In the validateBorrow and validateRepay functions, the following check enforces that only InterestRateMode.VARIABLE is allowed:
require(
params.interestRateMode == DataTypes.InterestRateMode.VARIABLE,
Errors.INVALID_INTEREST_RATE_MODE_SELECTED
);This requirement prevents the selection of InterestRateMode.STABLE for borrowing or repaying, potentially limiting the flexibility of the protocol. While this may align with the current design choice of the system, it fails to accommodate scenarios where both variable and stable interest rate borrowing might be enabled in the future or in specific configurations.
By hardcoding this restriction, the code assumes that fixed interest rate borrowing is permanently disabled. Such rigid enforcement could hinder adaptability and limit the protocol’s ability to support diverse use cases.
The root cause lies in the explicit enforcement of InterestRateMode.VARIABLE in the following lines of code:
ValidationLogic:validateBorrow
require(
params.interestRateMode == DataTypes.InterestRateMode.VARIABLE,
Errors.INVALID_INTEREST_RATE_MODE_SELECTED
);https://github.com/sherlock-audit/2025-01-aave-v3-3/blob/main/aave-v3-origin/src/contracts/protocol/libraries/logic/ValidationLogic.sol#L168-L173
ValidationLogic:validateRepay
require(
params.interestRateMode == DataTypes.InterestRateMode.VARIABLE,
Errors.INVALID_INTEREST_RATE_MODE_SELECTED
);The impact of this issue is medium, as it limits the protocol's flexibility and potential use cases. While the current design might intentionally restrict fixed interest rate borrowing, such enforcement eliminates the possibility of enabling both modes in future configurations or deployments without modifying the code.

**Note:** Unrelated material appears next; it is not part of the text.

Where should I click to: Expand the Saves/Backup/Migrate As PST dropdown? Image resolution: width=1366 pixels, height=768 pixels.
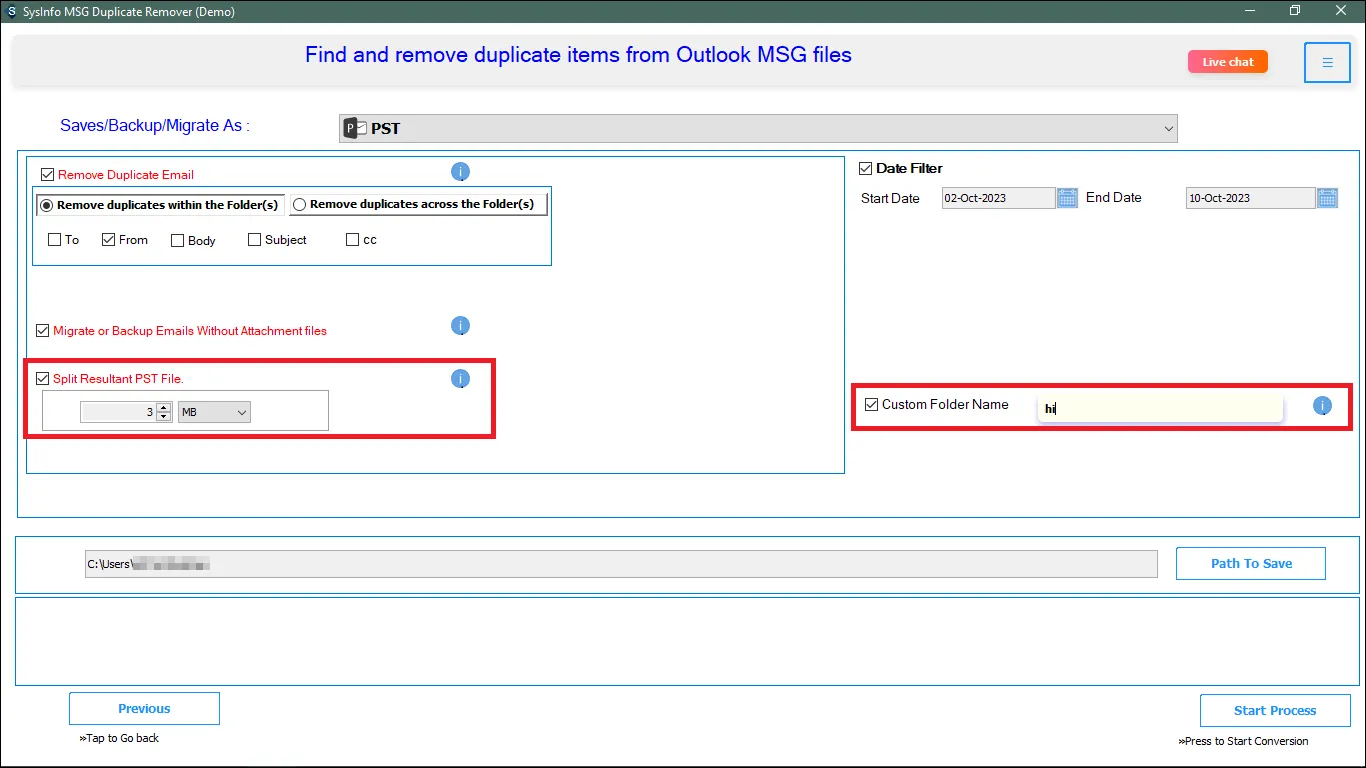pos(1168,128)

This limitation could lead to missed opportunities for supporting diverse borrower preferences and adapting to changing market demands.
- Attempt to borrow with
InterestRateMode.STABLE:
params.interestRateMode = DataTypes.InterestRateMode.STABLE;
validateBorrow(params);
// Transaction fails with INVALID_INTEREST_RATE_MODE_SELECTED error.- Attempt to repay with
InterestRateMode.STABLE:
params.interestRateMode = DataTypes.InterestRateMode.STABLE;
validateRepay(params);
// Transaction fails with INVALID_INTEREST_RATE_MODE_SELECTED error.These examples demonstrate how the current implementation explicitly rejects fixed interest rate usage, even if such a feature might be desired in the future.

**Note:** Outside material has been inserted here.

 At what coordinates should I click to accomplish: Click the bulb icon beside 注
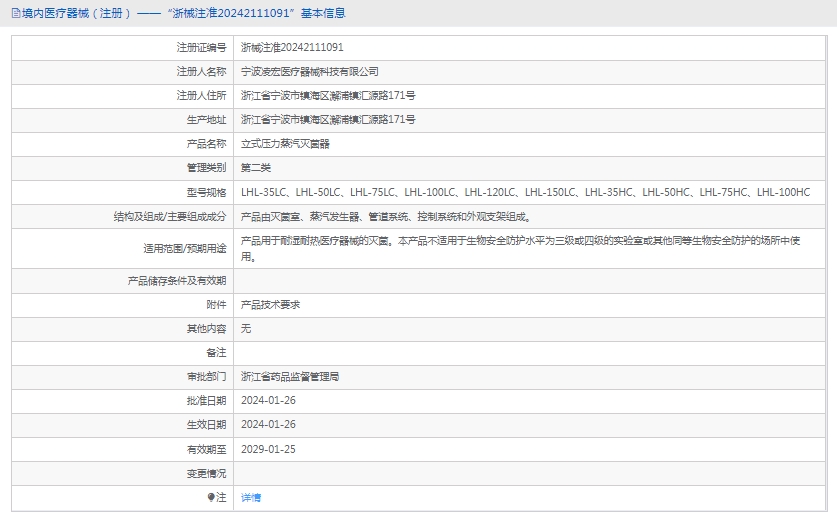(211, 497)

Refactor the validateBorrow and validateRepay functions to allow both InterestRateMode.VARIABLE and InterestRateMode.STABLE, unless explicitly restricted by protocol configuration. This change can be implemented by checking against a configurable parameter.

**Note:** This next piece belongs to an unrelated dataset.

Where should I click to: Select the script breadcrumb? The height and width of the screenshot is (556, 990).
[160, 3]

Add a configuration parameter to enable or disable fixed interest rate mode. Modify the require statements as follows:
require(
params.interestRateMode == DataTypes.InterestRateMode.VARIABLE ||
params.interestRateMode == DataTypes.InterestRateMode.STABLE,
Errors.INVALID_INTEREST_RATE_MODE_SELECTED
);
// Optionally, enforce restrictions via configuration:
require(
(params.interestRateMode == DataTypes.InterestRateMode.STABLE && config.stableRateEnabled) ||
(params.interestRateMode == DataTypes.InterestRateMode.VARIABLE && config.variableRateEnabled),
Errors.INVALID_INTEREST_RATE_MODE_SELECTED
);This approach ensures that both interest rate modes are supported, with the ability to enable or disable specific modes as needed.